WHAT THIS TASK INVOLVES:
Needed from the data below: all lines that contain the word "logo".

(Stored data entries)
- Opening Delimiter -

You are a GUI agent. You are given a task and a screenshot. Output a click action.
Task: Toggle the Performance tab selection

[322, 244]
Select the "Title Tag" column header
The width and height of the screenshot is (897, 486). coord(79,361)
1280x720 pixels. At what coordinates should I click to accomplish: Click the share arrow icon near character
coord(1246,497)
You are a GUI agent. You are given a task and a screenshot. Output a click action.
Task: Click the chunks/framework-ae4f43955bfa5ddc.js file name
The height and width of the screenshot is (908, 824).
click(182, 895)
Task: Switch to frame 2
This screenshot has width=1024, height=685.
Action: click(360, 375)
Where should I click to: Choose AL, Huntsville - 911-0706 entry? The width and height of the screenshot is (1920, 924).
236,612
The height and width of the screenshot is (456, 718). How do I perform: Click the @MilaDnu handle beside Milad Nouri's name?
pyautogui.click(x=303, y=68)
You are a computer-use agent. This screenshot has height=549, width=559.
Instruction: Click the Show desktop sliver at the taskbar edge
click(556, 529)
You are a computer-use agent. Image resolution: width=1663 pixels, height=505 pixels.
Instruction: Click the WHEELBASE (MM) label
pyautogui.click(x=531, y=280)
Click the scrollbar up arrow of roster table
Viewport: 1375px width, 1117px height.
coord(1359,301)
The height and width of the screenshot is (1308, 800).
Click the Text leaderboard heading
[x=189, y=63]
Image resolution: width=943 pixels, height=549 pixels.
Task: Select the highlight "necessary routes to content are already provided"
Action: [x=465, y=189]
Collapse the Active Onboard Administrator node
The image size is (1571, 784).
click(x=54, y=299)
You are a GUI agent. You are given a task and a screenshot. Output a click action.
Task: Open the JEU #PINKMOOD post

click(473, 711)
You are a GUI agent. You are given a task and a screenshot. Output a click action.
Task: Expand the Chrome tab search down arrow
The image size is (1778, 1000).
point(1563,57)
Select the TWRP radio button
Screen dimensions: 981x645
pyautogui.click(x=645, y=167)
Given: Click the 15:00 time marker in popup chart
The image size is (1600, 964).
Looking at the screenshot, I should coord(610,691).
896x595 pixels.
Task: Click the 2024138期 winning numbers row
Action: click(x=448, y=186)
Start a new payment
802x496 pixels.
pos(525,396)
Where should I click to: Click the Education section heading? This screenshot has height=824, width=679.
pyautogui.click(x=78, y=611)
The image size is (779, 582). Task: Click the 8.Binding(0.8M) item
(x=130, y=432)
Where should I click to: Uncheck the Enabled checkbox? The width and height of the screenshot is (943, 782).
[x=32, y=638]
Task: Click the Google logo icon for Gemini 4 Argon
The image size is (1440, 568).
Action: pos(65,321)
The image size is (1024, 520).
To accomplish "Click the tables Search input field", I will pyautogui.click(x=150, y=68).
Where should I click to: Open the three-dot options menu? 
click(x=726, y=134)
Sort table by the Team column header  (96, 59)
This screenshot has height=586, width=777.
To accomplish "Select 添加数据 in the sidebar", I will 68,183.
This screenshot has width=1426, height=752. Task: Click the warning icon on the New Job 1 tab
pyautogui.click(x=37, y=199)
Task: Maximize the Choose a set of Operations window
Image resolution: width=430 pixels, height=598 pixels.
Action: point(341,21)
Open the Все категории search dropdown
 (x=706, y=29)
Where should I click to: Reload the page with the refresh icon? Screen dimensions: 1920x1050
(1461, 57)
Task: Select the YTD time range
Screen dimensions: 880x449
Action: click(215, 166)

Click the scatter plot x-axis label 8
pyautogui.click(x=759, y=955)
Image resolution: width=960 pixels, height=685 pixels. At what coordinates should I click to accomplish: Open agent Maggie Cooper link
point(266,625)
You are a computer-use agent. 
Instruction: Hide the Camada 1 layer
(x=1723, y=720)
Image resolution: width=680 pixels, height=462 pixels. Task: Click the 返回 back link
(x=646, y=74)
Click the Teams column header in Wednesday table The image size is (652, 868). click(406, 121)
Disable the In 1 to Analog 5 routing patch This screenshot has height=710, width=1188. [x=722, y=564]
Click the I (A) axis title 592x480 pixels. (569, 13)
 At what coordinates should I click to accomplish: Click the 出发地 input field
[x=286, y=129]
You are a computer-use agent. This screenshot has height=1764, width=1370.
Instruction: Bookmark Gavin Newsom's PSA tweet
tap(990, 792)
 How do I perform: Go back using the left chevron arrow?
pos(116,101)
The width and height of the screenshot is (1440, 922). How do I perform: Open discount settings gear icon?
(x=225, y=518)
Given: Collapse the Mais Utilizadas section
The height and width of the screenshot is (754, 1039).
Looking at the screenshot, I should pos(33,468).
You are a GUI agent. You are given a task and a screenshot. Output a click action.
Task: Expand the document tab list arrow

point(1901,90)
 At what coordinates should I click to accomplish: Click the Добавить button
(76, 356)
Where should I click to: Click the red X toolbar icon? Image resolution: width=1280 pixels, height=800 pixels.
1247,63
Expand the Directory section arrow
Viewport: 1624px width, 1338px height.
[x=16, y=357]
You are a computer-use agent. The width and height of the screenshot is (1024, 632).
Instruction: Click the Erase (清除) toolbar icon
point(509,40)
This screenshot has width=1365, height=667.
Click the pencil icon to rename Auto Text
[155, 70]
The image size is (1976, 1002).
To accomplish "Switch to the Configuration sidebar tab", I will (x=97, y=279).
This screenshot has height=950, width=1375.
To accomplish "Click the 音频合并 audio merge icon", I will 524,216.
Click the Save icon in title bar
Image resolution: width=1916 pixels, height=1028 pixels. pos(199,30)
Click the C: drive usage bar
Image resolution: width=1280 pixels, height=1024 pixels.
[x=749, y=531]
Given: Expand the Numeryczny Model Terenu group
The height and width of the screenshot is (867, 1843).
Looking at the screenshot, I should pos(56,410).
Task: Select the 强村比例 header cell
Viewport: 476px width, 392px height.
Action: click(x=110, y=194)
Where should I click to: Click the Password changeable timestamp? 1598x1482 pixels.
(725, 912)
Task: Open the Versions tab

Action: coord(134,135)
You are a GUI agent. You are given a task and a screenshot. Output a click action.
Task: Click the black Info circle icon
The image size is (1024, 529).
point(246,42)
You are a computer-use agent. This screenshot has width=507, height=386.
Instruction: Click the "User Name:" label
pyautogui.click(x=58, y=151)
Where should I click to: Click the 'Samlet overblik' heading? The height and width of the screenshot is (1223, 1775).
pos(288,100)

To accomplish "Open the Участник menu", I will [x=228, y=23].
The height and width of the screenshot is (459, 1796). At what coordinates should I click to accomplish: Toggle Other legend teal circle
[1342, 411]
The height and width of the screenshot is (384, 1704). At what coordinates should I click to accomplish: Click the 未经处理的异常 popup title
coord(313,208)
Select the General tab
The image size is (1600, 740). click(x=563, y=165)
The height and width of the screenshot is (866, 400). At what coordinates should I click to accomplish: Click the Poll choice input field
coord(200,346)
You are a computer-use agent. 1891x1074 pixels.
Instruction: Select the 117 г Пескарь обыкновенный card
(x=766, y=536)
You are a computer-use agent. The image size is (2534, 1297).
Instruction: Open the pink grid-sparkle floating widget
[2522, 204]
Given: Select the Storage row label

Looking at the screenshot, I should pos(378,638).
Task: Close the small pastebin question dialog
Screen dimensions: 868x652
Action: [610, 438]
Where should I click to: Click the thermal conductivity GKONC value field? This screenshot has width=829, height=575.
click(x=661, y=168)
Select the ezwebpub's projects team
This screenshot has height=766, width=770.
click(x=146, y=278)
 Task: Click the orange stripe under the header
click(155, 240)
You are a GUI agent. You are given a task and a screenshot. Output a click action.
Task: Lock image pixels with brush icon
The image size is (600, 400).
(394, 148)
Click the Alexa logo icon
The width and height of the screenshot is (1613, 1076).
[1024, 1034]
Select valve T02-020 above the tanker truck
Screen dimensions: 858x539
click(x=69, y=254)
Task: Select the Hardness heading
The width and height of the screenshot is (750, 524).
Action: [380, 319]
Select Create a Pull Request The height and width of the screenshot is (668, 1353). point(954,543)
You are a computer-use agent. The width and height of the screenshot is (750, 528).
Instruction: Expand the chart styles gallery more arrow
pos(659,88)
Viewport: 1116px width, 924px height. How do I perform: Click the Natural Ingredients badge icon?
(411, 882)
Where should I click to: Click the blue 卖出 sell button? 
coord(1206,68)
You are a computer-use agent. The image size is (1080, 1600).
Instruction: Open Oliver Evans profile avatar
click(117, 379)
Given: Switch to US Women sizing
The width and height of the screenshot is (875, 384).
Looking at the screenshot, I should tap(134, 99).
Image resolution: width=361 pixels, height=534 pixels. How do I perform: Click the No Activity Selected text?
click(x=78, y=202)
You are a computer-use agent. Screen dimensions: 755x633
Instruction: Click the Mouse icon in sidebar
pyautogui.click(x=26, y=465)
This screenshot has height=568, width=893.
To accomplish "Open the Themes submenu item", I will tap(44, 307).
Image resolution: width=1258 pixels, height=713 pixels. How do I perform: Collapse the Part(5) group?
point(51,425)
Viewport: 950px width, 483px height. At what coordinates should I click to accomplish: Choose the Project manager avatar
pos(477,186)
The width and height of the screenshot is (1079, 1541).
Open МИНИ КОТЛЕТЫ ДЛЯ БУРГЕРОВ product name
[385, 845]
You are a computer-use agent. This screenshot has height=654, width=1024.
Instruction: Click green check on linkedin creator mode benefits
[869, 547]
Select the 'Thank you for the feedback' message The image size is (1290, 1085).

- Closing Delimiter -

RESULT:
Task: Click the Google logo icon for Gemini 4 Argon
Click the Alexa logo icon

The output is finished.